The decision comes as the payday loan sector is put under tighter scrutiny.

Earlier this month, the Financial Conduct Authority took over regulation of debt management firms from the Office of Fair Trading and warned that a quarter of firms could be closed down if they don’t abide by stricter rules.

From July 1, mandatory checks will be introduced to make sure someone taking out a payday loan can afford it. The FCA has also said it will limit the number of times a customer can roll over a loan, and firms will also be required to give customers information on how they can get free debt advice.

The watchdog said it wanted to deal with extortionate charges and the danger of borrowers being ‘pushed into a cycle of debt’.

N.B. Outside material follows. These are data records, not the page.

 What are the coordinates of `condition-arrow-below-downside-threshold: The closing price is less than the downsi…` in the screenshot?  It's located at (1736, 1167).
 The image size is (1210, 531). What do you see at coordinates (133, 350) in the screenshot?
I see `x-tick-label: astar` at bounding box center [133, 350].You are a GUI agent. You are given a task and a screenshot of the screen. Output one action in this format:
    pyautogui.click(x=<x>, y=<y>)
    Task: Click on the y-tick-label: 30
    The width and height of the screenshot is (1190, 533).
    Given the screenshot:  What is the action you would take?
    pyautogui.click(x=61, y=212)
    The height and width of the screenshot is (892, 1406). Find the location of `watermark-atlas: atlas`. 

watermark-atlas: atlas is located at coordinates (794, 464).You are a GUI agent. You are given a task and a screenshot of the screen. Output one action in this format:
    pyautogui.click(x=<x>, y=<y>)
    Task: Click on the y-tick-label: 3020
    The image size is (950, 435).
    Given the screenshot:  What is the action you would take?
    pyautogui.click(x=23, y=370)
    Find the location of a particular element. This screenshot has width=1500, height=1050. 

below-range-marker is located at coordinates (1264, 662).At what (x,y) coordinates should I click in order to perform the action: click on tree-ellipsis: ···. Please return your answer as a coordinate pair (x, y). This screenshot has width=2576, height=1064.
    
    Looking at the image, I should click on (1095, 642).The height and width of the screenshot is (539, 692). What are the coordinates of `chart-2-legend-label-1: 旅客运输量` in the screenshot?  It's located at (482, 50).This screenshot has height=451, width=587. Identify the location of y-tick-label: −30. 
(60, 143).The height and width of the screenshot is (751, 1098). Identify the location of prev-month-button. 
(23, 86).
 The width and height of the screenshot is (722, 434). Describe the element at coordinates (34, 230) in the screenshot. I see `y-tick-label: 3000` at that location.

 Wonga’s TV ad was arguably guilty of encouraging people to think that paying high interest on a short term loan is standard practice. But it isn’t the first time Wonga has been caught doing this. In 2010 the ASA banned a Wonga TV ad which it ruled ‘trivialised the nature of the service' that was 'likely to mislead about the nature and implications of the product'.

Last October an ‘irresponsible’ radio advert was banned because it implied high-interest loans could be taken lightly. Will Wonga listen this time round?